夢
〈シャツを干す梅雨の晴れ間を尊べり 涙次〉
【ⅰ】
夜中、ふと目を醒ましたテオ、傍らのでゞこと四匹の仔らを見た。文・學・隆・せい、子供たちの成長の早い事。もう仔猫と云ふより、若猫だ。するとだうしても思ひ出してしまふ、この仔らがテオにとつて將來災ひとなる、と云ふ*「孕ませ屋」の言葉。その「將來」が近付いてゐると、心の底流にあり、だうしてもその仔らを作つたでゞこを愛せない。
* 前シリーズ第145・146話參照。
【ⅱ】
莫迦らしいのだ、猫にはそんなシリアスな「愛」と云ふものは、ないんぢやないか。
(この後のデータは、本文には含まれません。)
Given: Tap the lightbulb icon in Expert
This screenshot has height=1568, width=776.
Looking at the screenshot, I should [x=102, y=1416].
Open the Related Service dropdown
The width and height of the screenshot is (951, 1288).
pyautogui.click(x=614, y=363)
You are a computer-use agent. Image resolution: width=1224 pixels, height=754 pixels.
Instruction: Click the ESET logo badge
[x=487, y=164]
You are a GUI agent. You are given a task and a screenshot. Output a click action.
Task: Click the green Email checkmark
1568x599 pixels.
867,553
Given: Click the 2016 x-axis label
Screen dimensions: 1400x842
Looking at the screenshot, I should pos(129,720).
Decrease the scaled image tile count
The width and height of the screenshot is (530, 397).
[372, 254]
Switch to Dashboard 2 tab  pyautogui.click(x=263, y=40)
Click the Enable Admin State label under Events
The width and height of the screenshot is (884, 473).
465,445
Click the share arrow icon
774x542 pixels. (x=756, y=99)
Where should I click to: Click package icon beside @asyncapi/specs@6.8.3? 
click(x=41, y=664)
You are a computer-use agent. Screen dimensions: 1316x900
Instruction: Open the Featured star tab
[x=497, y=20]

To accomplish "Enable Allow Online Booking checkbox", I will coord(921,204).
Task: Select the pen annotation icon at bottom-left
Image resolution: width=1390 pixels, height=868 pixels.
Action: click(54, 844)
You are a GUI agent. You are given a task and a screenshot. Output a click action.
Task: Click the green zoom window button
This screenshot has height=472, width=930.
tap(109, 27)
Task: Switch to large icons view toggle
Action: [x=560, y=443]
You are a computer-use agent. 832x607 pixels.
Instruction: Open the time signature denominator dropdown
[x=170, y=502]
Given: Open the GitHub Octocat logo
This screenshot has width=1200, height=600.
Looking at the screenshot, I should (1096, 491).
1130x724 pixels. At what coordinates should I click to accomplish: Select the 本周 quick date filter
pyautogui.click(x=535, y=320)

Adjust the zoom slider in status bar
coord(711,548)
自分に問ふてみても、思ひ出すのは、* 野代ミイの胸の膨らみ、腰の張り。僕も單なる一雄猫として、浮氣放題、やればいゝではないか。違ふか、テオ? 顔の見えない父が云ふ。顔の見えない母が、**「をばさん」とは似ても似つかない姿をしてゐるのは、分かり切つた事だつた...
* 前シリーズ第153話參照。
** 前シリーズ第32話參照。
【ⅲ】
文、が目醒めた。「父ちやん、オシッコ」‐「小便ぐらい迷はずに行け。こゝはお前の家なんだぞ」何を苛ついてゐる、テオ‐ カンテラの聲がしたやうに感じた。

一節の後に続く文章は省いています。